The American Military Experience in World War I
University Press of Kentucky, 1998, 412 pages, index, photos, maps, ISBN 0 88310 955 8, $25.00 paperback
First published by Oxford University Press in 1968 and still in print, this is considered the best single account of American involvement in the Great War by one of America’s premier military historians. Starting with a sketch of the US Army in 1917, Coffman analyses the growth of that force from a frontier constabulary of barely 125 thousand men backed by a National Guard of some 200 thousand largely untrained militia to a force numbering some four million men (two million of them deployed in France and Flanders) barely 18 months later. He traces how the army resolved issues of training, recruitment, weapons production and procurement, movement overseas and logistics.
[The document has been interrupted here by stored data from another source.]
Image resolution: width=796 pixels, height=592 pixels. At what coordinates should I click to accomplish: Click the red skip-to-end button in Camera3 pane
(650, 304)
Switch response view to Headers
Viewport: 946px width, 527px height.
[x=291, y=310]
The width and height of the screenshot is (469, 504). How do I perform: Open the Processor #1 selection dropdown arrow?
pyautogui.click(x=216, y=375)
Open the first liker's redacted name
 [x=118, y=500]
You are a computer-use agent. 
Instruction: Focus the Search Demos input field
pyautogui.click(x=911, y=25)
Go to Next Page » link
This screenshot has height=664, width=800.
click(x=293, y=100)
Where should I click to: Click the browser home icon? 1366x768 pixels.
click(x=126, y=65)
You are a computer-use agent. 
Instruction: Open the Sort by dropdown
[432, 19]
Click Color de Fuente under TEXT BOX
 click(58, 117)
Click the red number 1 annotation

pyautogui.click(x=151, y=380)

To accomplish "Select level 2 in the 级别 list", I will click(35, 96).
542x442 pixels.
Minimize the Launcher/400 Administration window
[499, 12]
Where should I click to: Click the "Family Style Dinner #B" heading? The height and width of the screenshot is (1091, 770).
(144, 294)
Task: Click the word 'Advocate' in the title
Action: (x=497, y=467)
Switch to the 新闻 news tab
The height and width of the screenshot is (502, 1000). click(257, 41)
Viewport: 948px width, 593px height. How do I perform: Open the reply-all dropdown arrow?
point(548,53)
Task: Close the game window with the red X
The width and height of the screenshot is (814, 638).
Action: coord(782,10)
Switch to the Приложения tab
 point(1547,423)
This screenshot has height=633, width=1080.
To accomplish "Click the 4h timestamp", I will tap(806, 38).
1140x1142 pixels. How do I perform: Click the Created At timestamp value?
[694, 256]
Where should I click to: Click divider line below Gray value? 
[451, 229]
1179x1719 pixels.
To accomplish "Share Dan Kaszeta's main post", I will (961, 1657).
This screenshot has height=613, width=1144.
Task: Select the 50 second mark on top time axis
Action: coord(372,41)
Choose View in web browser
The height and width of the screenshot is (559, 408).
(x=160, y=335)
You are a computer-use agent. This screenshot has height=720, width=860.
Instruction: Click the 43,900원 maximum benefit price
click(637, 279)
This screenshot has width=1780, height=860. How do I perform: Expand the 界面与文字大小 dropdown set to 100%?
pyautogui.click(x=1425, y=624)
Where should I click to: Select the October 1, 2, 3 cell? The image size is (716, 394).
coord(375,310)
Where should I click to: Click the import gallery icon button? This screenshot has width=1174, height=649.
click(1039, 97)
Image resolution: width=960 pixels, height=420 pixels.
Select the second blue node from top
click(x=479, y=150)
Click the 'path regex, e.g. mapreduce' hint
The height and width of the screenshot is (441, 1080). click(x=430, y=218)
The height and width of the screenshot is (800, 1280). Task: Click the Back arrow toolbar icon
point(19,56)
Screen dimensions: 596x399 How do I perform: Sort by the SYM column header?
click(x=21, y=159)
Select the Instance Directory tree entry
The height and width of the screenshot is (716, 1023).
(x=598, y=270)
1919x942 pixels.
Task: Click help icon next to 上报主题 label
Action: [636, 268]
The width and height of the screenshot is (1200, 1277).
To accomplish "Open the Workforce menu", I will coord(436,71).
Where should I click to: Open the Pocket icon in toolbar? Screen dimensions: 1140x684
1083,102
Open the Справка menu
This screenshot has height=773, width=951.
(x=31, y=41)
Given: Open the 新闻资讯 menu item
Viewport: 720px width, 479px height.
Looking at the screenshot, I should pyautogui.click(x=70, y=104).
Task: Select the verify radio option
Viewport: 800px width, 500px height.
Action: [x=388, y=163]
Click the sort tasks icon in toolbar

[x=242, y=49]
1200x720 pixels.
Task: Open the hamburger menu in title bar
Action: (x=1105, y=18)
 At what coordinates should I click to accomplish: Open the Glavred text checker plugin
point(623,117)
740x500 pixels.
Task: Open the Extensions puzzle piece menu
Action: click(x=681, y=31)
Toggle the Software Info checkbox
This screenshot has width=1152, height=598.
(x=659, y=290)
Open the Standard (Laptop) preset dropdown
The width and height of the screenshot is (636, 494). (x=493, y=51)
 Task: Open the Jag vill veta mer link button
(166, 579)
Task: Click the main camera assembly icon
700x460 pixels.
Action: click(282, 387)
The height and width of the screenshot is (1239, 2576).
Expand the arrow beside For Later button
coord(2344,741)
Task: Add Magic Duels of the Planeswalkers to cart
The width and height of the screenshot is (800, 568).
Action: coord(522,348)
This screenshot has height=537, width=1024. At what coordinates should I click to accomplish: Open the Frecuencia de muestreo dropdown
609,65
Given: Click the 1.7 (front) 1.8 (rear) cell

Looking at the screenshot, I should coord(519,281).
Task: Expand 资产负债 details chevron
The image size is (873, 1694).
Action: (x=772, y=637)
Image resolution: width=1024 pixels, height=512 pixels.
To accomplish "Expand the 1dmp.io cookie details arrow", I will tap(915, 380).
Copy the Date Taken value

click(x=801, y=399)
Coffman examines the major American Expeditionary Forces (AEF) campaigns including St. Mihael, and the Meuse Argonne as well as the Battles of Belleau Wood, Soissons, the Aisne-Marne, and at the St. Quentin tunnel on the Somme. He also traces issues of command and control, the American contribution at sea and in the air. And, he examines topics often glossed over in other histories such as the operation of the draft (conscription), officer selection and training, the performance of Black troops, treatment of conscientious objectors, troop morale and disease.
About the only thing missing from Coffman’s treatment is detail on America’s major industrial, agricultural and financial contributions to victory. These are covered in British historian Gary Mead’s Doughboys: America and the First World War (Overlook, 2000).